ACELERATED CONVEX OPTIMIZATION

The amazing rate of progress in the computer technologies and telecommunications presents many new challenges for Optimization Theory. New problems are usually very big in size, very special in structure and possibly have a distributed data support.

This makes them unsolvable by the standard optimization methods. In these situations, old theoretical models, based on the hidden Black-Box information, cannot work. New theoretical and algorithmic solutions are urgently needed.

In this project we will concentrate on development of fast optimization methods for problems of big and very big size. All the new methods will be endowed with provable efficiency guarantees for large classes of optimization problems, arising in practical applications.

Our main tool is the acceleration technique developed for the standard Black-Box methods as applied to smooth convex functions. However, we will have to adapt it to deal with different situations.

The first line of development will be based on the smoothing technique as applied to a non-smooth functions. We propose to substantially extend this approach to generate approximate solutions in relative scale.

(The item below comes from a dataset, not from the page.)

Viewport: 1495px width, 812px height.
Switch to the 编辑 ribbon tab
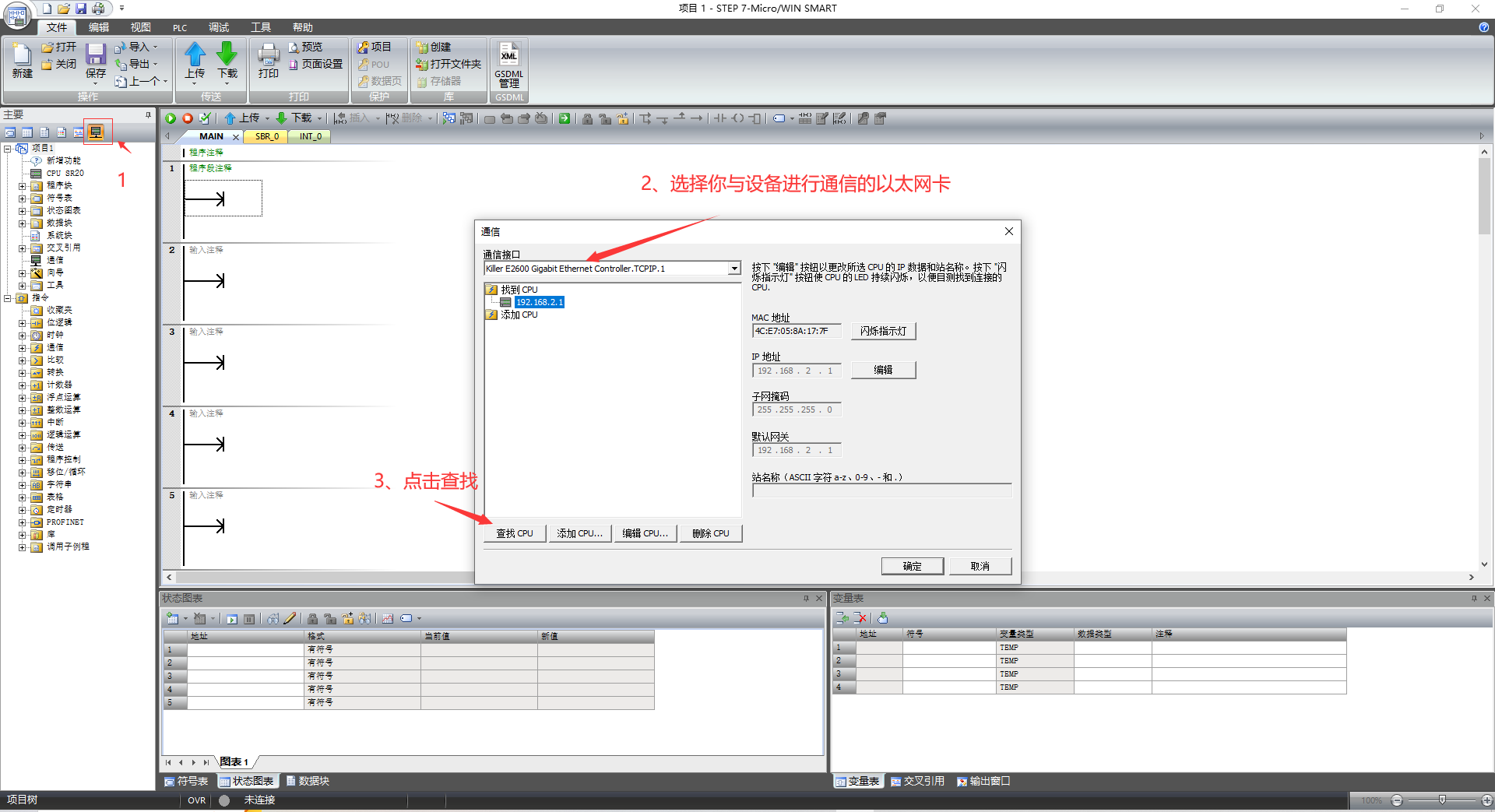click(x=99, y=27)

The second line of research will be related to applying acceleration techniques to the second-order methods minimizing functions with sparse Hessians.

Finally, we aim to develop fast gradient methods for huge-scale problems.

The size of these problems is so big that even the usual vector operations are extremely expensive. Thus, we propose to develop new methods with sublinear iteration costs. In our approach, the main source for achieving improvements will be the proper use of problem structure.

Our overall aim is to be able to solve in a routine way many important problems, which currently look unsolvable. Moreover, the theoretical development of Convex Optimization will reach the state, when there is no gap between theory and practice: the theoretically most efficient methods will definitely outperform any homebred heuristics.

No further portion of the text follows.